TASK REQUIREMENTS:
Retype each of the entries below exactly as written.
EXERCISE MATERIALS START
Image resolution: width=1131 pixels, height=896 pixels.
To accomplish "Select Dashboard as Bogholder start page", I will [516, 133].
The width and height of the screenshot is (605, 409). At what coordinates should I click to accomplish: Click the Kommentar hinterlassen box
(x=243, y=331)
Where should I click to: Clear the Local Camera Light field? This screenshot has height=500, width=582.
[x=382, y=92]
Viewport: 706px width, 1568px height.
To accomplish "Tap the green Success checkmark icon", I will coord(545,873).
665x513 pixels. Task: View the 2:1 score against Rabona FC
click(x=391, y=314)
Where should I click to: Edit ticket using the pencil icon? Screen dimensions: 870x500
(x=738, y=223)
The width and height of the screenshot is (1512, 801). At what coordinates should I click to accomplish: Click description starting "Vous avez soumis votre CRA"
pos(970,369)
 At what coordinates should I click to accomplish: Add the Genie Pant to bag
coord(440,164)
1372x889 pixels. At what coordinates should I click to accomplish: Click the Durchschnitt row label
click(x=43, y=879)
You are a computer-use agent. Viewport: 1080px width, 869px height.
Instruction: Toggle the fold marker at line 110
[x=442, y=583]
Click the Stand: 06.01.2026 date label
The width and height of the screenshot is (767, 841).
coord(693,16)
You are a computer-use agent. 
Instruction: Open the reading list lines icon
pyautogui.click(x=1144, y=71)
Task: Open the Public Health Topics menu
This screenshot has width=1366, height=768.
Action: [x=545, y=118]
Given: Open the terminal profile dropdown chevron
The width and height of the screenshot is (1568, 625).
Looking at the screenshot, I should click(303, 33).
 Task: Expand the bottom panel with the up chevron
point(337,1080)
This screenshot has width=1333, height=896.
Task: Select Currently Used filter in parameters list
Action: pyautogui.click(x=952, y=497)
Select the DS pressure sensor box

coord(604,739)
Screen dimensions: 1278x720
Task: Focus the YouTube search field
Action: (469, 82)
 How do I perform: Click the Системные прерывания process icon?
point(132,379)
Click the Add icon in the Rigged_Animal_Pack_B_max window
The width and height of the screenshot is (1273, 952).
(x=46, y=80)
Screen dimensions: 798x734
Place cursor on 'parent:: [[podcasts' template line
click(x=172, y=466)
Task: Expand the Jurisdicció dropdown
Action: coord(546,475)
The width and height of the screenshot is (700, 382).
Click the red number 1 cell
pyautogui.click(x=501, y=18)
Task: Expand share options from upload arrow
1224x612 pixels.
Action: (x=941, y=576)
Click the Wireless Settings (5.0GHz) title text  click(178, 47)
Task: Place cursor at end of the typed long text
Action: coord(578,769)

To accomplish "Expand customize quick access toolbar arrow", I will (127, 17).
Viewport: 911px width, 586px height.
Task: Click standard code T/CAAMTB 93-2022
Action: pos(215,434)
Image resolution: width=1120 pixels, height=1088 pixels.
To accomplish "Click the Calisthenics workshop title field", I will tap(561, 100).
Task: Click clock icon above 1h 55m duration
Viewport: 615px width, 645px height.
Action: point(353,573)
EXERCISE MATERIALS END
OUTPUT OF THE TASK:
Image resolution: width=1131 pixels, height=896 pixels.
To accomplish "Select Dashboard as Bogholder start page", I will [516, 133].
The width and height of the screenshot is (605, 409). At what coordinates should I click to accomplish: Click the Kommentar hinterlassen box
(x=243, y=331)
Where should I click to: Clear the Local Camera Light field? This screenshot has height=500, width=582.
[x=382, y=92]
Viewport: 706px width, 1568px height.
To accomplish "Tap the green Success checkmark icon", I will coord(545,873).
665x513 pixels. Task: View the 2:1 score against Rabona FC
click(x=391, y=314)
Where should I click to: Edit ticket using the pencil icon? Screen dimensions: 870x500
(x=738, y=223)
The width and height of the screenshot is (1512, 801). At what coordinates should I click to accomplish: Click description starting "Vous avez soumis votre CRA"
pos(970,369)
 At what coordinates should I click to accomplish: Add the Genie Pant to bag
coord(440,164)
1372x889 pixels. At what coordinates should I click to accomplish: Click the Durchschnitt row label
click(x=43, y=879)
You are a computer-use agent. Viewport: 1080px width, 869px height.
Instruction: Toggle the fold marker at line 110
[x=442, y=583]
Click the Stand: 06.01.2026 date label
The width and height of the screenshot is (767, 841).
coord(693,16)
You are a computer-use agent. 
Instruction: Open the reading list lines icon
pyautogui.click(x=1144, y=71)
Task: Open the Public Health Topics menu
This screenshot has width=1366, height=768.
Action: [x=545, y=118]
Given: Open the terminal profile dropdown chevron
The width and height of the screenshot is (1568, 625).
Looking at the screenshot, I should click(303, 33).
 Task: Expand the bottom panel with the up chevron
point(337,1080)
This screenshot has width=1333, height=896.
Task: Select Currently Used filter in parameters list
Action: pyautogui.click(x=952, y=497)
Select the DS pressure sensor box

coord(604,739)
Screen dimensions: 1278x720
Task: Focus the YouTube search field
Action: (469, 82)
 How do I perform: Click the Системные прерывания process icon?
point(132,379)
Click the Add icon in the Rigged_Animal_Pack_B_max window
The width and height of the screenshot is (1273, 952).
(x=46, y=80)
Screen dimensions: 798x734
Place cursor on 'parent:: [[podcasts' template line
click(x=172, y=466)
Task: Expand the Jurisdicció dropdown
Action: coord(546,475)
The width and height of the screenshot is (700, 382).
Click the red number 1 cell
pyautogui.click(x=501, y=18)
Task: Expand share options from upload arrow
1224x612 pixels.
Action: (x=941, y=576)
Click the Wireless Settings (5.0GHz) title text  click(178, 47)
Task: Place cursor at end of the typed long text
Action: coord(578,769)

To accomplish "Expand customize quick access toolbar arrow", I will (127, 17).
Viewport: 911px width, 586px height.
Task: Click standard code T/CAAMTB 93-2022
Action: pos(215,434)
Image resolution: width=1120 pixels, height=1088 pixels.
To accomplish "Click the Calisthenics workshop title field", I will tap(561, 100).
Task: Click clock icon above 1h 55m duration
Viewport: 615px width, 645px height.
Action: point(353,573)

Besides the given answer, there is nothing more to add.